Copy word for word the lines of the listing from the line containing "Select the text" through the line containing "should pyautogui.click(x=184, y=276).", both included.

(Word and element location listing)
==========

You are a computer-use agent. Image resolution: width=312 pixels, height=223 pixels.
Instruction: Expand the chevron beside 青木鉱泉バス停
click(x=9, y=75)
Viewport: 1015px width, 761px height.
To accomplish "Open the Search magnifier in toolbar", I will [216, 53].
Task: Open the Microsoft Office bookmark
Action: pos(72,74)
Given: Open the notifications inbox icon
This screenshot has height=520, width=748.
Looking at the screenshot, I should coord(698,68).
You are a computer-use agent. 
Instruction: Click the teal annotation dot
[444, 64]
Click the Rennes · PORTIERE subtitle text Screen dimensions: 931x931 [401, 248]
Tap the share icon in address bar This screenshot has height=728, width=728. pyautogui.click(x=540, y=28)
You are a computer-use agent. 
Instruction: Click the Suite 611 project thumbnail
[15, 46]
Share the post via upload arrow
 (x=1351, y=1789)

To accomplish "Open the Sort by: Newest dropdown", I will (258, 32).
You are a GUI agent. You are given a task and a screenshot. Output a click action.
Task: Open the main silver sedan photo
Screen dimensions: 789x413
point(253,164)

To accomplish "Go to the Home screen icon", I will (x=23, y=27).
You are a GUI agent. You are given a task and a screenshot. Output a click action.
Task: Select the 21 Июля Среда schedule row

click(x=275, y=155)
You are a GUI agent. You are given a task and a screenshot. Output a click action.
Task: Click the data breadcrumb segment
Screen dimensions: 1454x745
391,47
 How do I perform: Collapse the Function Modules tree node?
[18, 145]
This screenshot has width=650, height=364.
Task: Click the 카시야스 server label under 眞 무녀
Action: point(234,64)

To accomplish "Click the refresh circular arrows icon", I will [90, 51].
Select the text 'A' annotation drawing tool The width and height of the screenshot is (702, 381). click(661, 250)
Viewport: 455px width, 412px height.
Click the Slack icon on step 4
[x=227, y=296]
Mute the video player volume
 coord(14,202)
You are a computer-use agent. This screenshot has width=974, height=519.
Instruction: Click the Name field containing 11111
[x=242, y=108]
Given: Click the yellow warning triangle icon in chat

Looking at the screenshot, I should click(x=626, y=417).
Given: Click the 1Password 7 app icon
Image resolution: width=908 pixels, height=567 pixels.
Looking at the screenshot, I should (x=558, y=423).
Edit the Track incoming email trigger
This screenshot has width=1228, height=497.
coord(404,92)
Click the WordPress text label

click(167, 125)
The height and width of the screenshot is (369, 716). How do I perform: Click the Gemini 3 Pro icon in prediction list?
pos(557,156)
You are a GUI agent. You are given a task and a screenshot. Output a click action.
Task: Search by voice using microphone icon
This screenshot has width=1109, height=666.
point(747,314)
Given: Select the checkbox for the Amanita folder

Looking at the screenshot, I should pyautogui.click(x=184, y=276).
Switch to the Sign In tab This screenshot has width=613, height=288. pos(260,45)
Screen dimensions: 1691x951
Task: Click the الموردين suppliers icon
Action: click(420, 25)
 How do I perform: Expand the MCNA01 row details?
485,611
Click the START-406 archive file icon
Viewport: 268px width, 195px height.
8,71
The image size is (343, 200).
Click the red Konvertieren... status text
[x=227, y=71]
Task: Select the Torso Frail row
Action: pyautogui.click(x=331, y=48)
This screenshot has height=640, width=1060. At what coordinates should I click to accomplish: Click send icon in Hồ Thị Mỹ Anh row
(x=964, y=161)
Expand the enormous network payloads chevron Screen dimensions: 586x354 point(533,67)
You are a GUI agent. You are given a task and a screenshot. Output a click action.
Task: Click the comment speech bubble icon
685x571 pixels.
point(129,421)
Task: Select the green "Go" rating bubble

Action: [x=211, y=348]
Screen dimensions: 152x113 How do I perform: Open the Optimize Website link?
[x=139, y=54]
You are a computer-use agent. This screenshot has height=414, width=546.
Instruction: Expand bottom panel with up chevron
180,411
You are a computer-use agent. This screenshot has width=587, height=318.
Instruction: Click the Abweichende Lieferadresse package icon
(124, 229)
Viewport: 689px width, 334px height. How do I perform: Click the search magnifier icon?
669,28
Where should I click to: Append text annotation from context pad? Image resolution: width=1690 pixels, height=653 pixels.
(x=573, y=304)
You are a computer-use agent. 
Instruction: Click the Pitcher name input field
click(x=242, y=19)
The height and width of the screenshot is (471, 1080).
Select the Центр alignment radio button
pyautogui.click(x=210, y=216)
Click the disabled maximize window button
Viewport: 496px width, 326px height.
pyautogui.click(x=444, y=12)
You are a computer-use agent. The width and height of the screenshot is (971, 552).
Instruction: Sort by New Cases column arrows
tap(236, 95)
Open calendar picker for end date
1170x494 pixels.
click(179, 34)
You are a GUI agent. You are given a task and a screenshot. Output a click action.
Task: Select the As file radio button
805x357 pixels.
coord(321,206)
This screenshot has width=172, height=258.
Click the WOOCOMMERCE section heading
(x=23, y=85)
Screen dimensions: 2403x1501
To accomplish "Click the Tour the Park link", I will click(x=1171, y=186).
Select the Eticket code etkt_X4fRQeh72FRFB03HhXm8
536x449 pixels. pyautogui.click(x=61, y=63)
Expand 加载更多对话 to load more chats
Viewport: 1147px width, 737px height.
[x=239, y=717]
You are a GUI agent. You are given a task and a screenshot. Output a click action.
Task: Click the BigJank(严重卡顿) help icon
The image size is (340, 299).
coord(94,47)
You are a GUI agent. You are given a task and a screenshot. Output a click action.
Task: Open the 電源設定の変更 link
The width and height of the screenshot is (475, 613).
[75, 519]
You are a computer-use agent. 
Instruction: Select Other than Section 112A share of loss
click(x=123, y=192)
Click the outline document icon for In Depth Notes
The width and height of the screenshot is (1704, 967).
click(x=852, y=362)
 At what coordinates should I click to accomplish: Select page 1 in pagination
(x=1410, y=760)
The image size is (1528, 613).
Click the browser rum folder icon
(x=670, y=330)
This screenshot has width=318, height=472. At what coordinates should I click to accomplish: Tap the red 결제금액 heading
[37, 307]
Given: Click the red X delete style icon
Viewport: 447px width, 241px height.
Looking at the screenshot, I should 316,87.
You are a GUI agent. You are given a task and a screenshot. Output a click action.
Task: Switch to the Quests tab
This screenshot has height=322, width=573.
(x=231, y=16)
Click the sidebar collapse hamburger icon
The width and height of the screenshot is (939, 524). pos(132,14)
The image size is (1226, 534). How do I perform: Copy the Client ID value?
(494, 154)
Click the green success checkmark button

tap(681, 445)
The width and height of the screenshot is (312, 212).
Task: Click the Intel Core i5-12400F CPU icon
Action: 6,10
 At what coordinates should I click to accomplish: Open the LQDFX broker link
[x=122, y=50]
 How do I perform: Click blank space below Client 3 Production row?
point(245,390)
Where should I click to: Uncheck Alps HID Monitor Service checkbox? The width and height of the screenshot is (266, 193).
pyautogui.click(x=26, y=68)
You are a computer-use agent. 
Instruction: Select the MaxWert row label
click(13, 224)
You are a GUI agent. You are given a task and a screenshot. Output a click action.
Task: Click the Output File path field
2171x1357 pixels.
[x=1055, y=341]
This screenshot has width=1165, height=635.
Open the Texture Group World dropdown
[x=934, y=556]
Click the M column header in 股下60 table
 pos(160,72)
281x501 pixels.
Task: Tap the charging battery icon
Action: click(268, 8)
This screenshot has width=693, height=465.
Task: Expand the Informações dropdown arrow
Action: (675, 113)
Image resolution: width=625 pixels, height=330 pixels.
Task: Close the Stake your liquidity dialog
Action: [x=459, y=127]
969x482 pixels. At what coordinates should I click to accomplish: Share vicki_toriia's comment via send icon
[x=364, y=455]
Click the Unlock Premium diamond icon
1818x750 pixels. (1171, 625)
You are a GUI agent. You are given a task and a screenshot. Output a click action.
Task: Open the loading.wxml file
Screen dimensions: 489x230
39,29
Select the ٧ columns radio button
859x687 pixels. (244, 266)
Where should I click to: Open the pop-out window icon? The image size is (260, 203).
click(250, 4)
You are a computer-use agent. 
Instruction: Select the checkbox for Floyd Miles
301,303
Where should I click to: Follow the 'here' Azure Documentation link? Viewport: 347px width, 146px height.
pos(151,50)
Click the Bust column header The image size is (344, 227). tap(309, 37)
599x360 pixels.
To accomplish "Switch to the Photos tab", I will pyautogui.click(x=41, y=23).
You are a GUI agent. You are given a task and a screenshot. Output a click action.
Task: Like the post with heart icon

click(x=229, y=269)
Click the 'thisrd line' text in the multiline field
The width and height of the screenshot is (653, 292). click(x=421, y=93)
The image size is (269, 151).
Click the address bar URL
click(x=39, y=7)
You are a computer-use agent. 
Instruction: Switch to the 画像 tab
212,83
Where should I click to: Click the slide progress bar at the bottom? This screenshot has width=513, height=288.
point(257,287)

==========

= Written response =
Select the text 'A' annotation drawing tool The width and height of the screenshot is (702, 381). click(661, 250)
Viewport: 455px width, 412px height.
Click the Slack icon on step 4
[x=227, y=296]
Mute the video player volume
 coord(14,202)
You are a computer-use agent. This screenshot has width=974, height=519.
Instruction: Click the Name field containing 11111
[x=242, y=108]
Given: Click the yellow warning triangle icon in chat

Looking at the screenshot, I should click(x=626, y=417).
Given: Click the 1Password 7 app icon
Image resolution: width=908 pixels, height=567 pixels.
Looking at the screenshot, I should (x=558, y=423).
Edit the Track incoming email trigger
This screenshot has width=1228, height=497.
coord(404,92)
Click the WordPress text label

click(167, 125)
The height and width of the screenshot is (369, 716). How do I perform: Click the Gemini 3 Pro icon in prediction list?
pos(557,156)
You are a GUI agent. You are given a task and a screenshot. Output a click action.
Task: Search by voice using microphone icon
This screenshot has width=1109, height=666.
point(747,314)
Given: Select the checkbox for the Amanita folder

Looking at the screenshot, I should pyautogui.click(x=184, y=276).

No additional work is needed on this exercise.